Abgrenzung zu anderen Fällen:
- Anders als in den vom BGH entschiedenen Fällen (z. B. Wäschesteife, Tonmöbel) handele es sich hier nicht um unabhängige Unternehmen, sondern um ursprünglich verbundene Betriebe, deren Trennung nicht vom HV zu verantworten sei.
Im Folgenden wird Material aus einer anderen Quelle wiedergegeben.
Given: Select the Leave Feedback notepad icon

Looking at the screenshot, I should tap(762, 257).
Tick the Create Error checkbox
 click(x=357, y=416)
- Ein echter Wettbewerbsverstoß liege nur vor, wenn der HV aktiv eine neue Konkurrenztätigkeit aufnehme (vgl. OLG München, Omnibusse). Hier habe er jedoch lediglich eine bisherige Tätigkeit fortgesetzt.
Rechtliche Einordnung:
- § 89b Abs. 3 Satz 2 HGB (Ausschluss des AA bei wichtigem Grund) setzt schuldhaftes Verhalten voraus.
- Ein ungeschriebenes Wettbewerbsverbot für HV ergibt sich aus Treu und Glauben (§ 242 BGB), aber nur, wenn der HV aktiv gegen die Interessen des U handelt.
- Nachträgliche Konkurrenzlagen führen nicht automatisch zum Verlust des AA, wenn der HV sie nicht zu vertreten hat.